### TASK
Rewrite the part of the records that runs from the start through the line containing "pos(182,606)", replacing "End Date" with "Start Date" and leaving everything else unchanged. Omit the pictures from your answer.

### DATA LINES
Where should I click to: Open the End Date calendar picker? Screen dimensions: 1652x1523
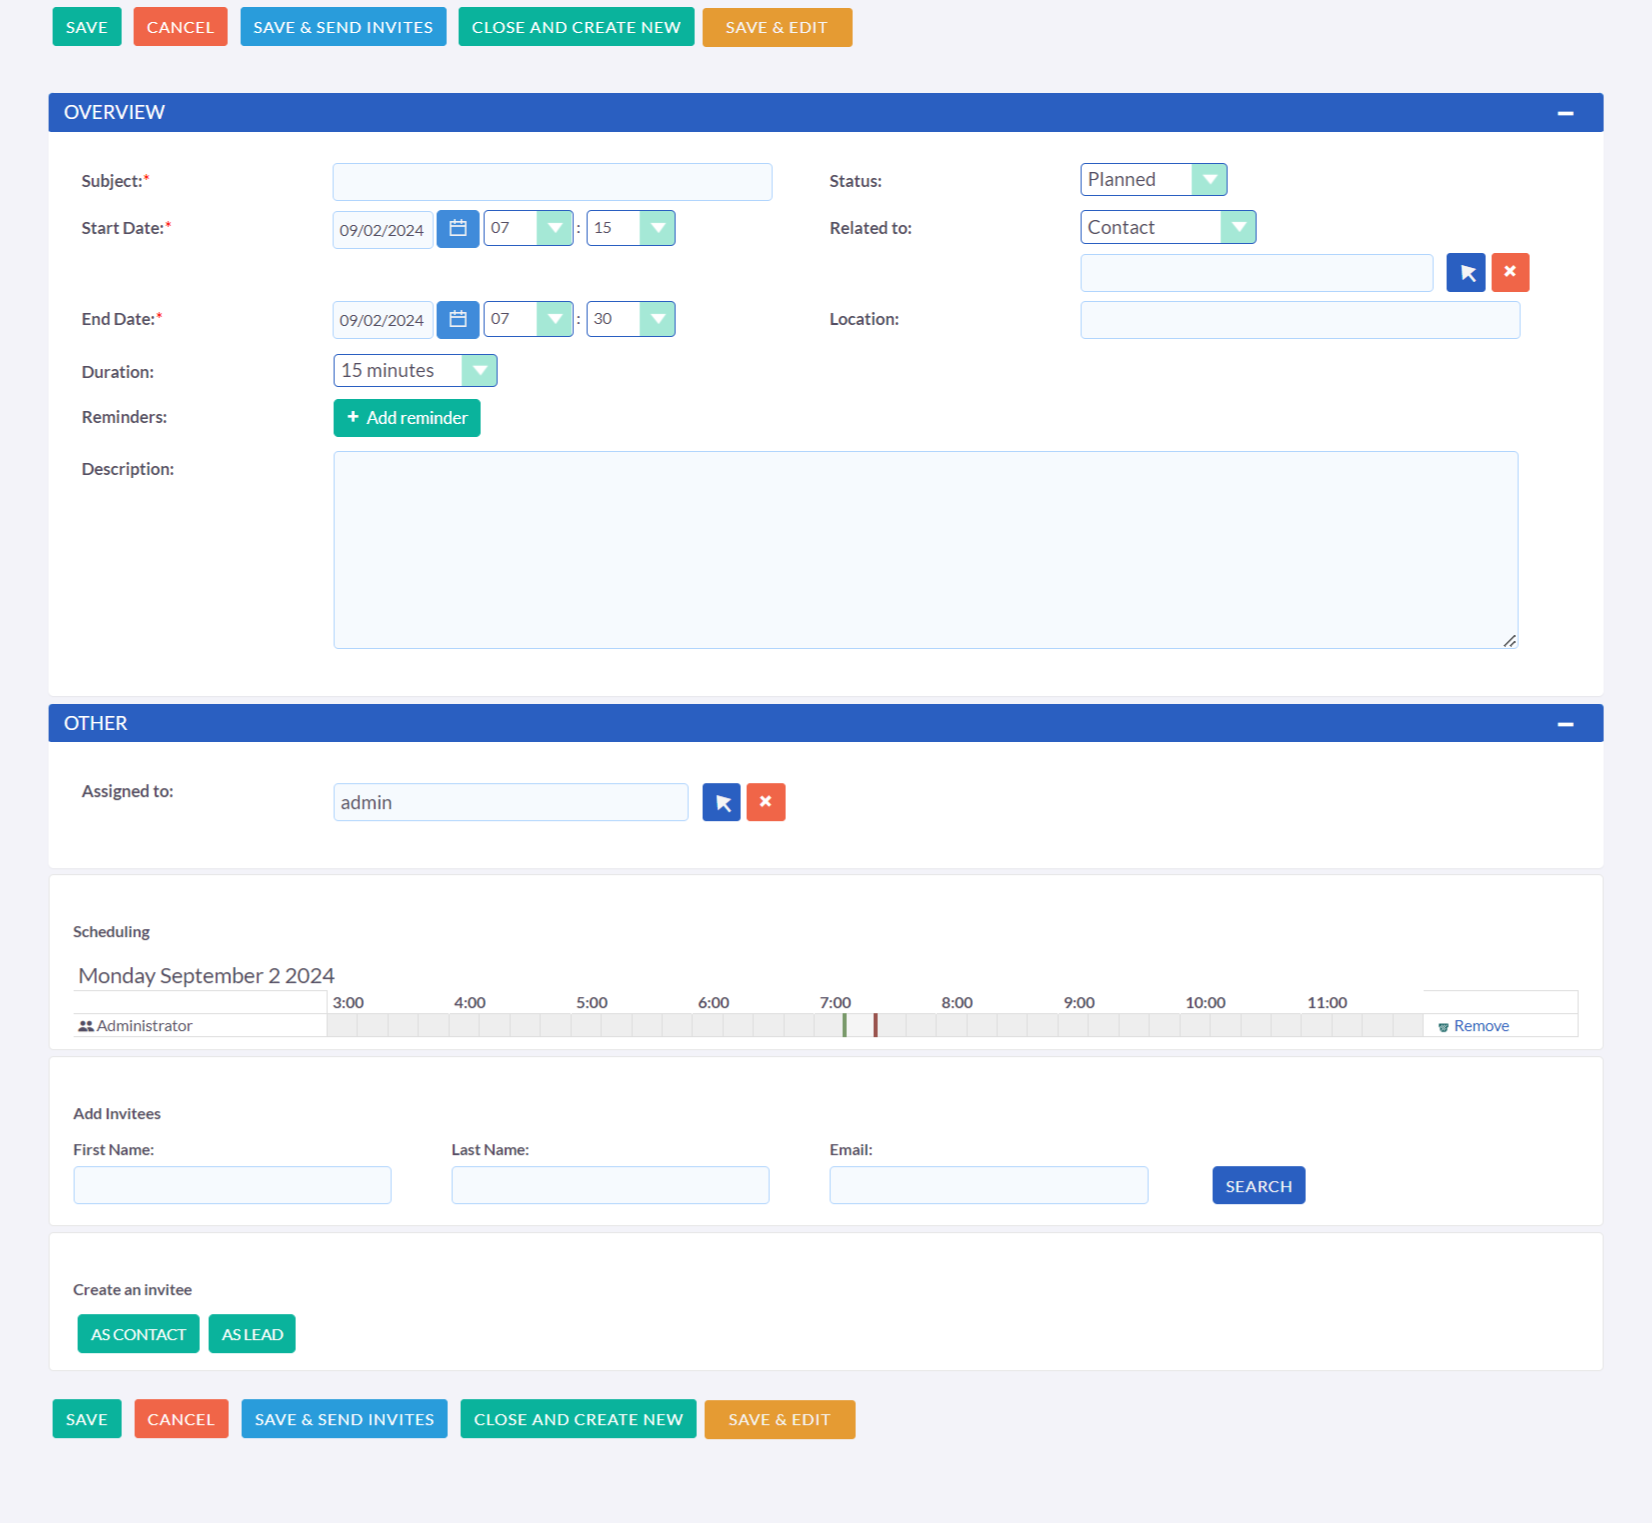[458, 320]
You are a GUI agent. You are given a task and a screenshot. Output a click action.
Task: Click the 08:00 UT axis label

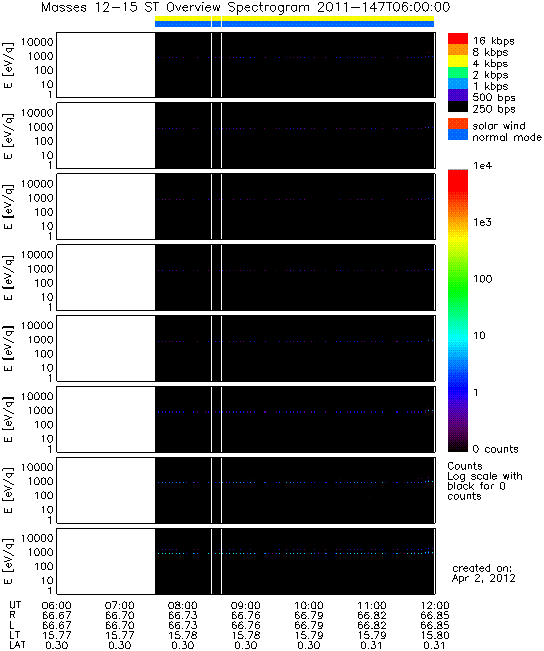pos(182,606)
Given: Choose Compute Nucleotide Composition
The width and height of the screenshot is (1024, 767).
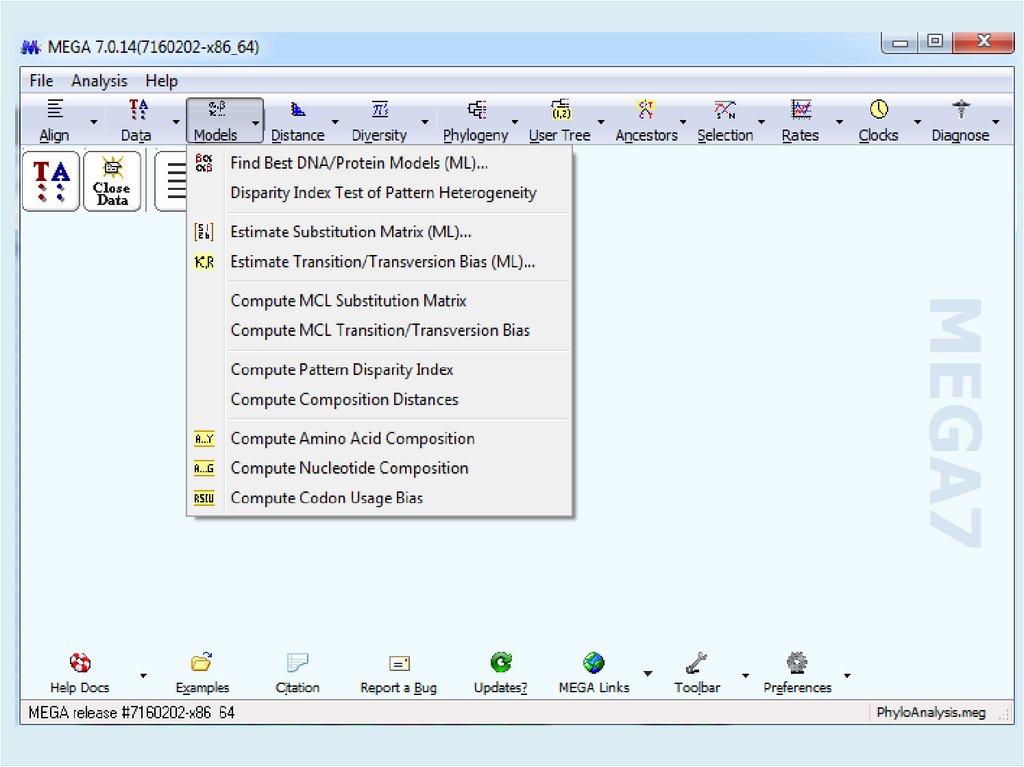Looking at the screenshot, I should [x=349, y=468].
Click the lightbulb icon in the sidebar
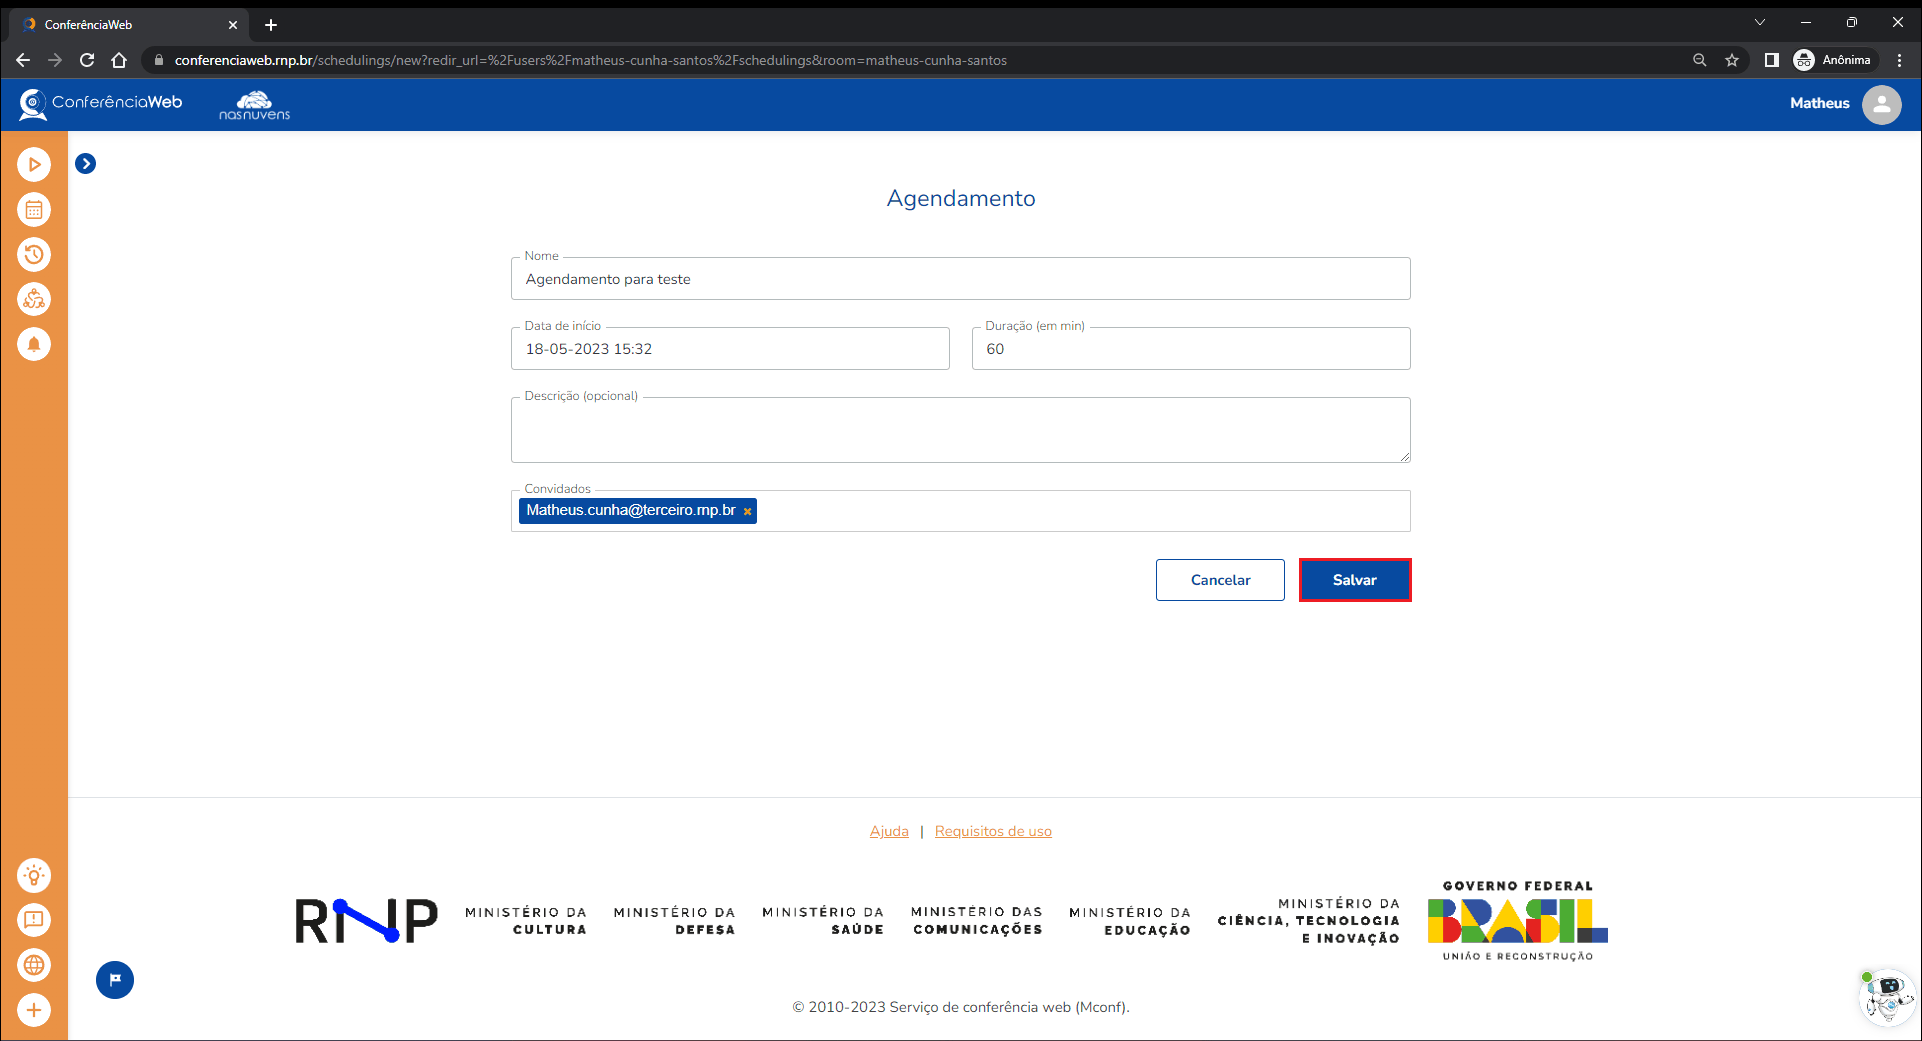 [34, 876]
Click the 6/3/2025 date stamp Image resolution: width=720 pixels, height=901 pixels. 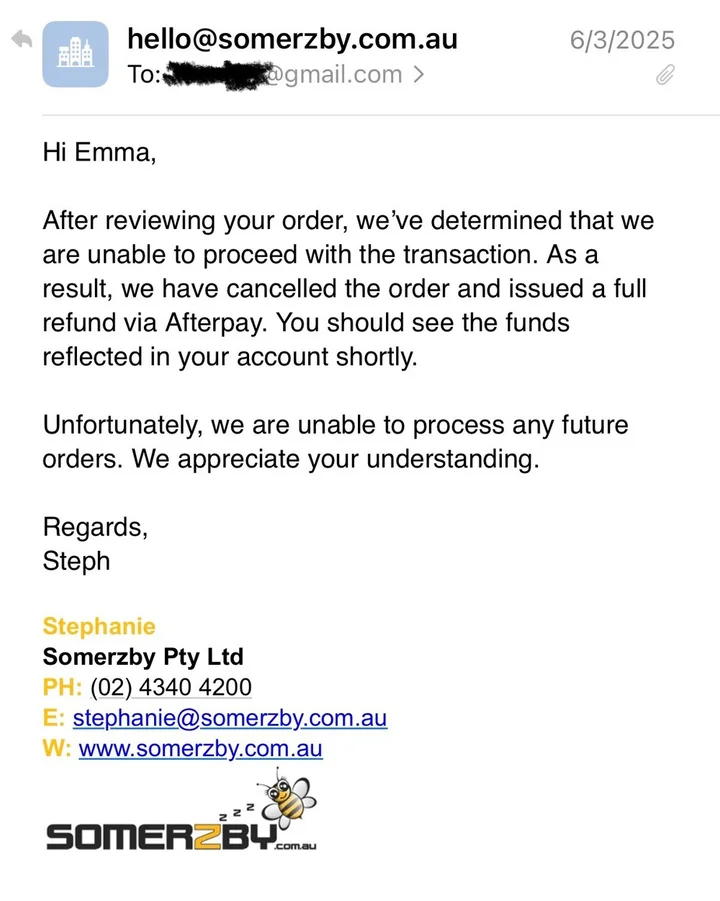[622, 40]
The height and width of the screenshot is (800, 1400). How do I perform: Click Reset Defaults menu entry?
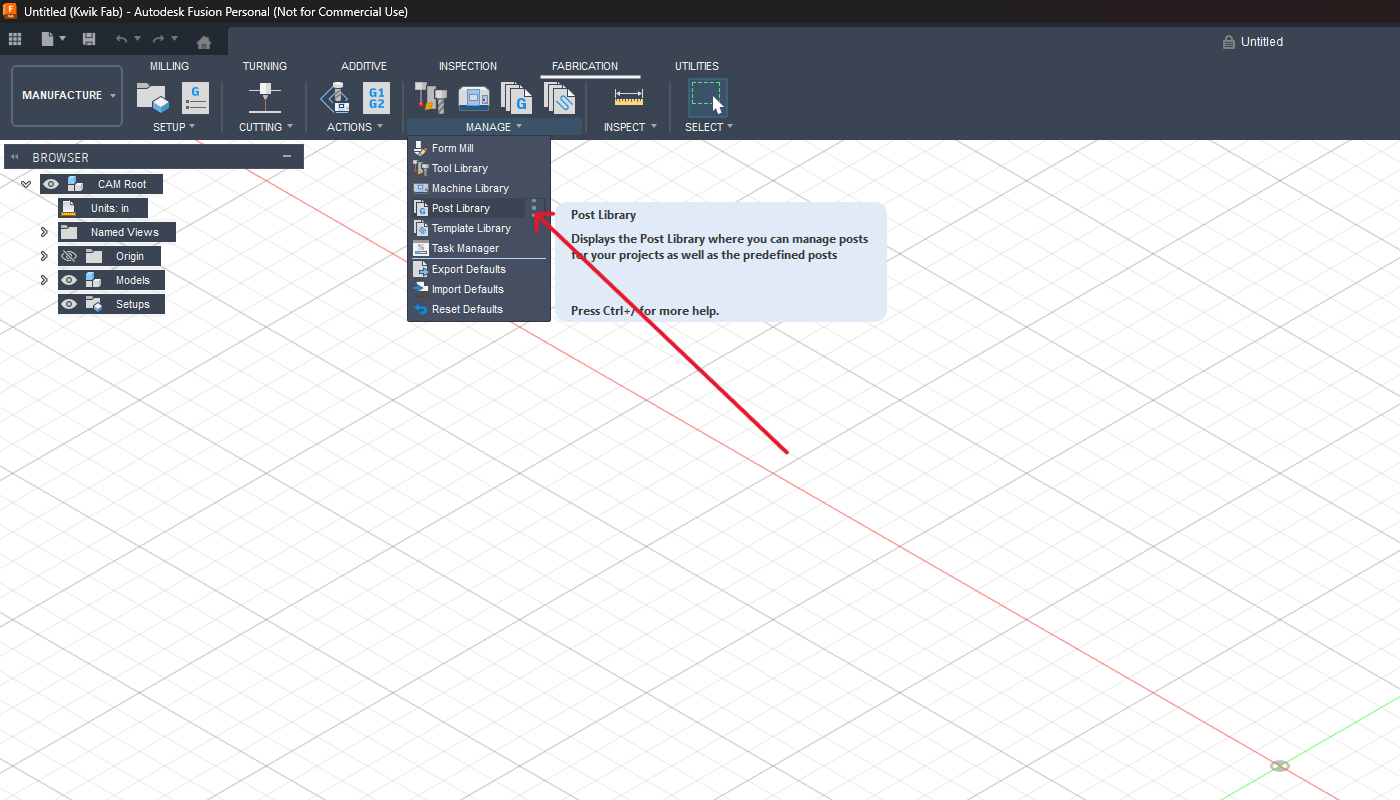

### EXERCISE OUTPUT
Where should I click to: Open the Start Date calendar picker? Screen dimensions: 1652x1523
[458, 320]
You are a GUI agent. You are given a task and a screenshot. Output a click action.
Task: Click the 08:00 UT axis label

pos(182,606)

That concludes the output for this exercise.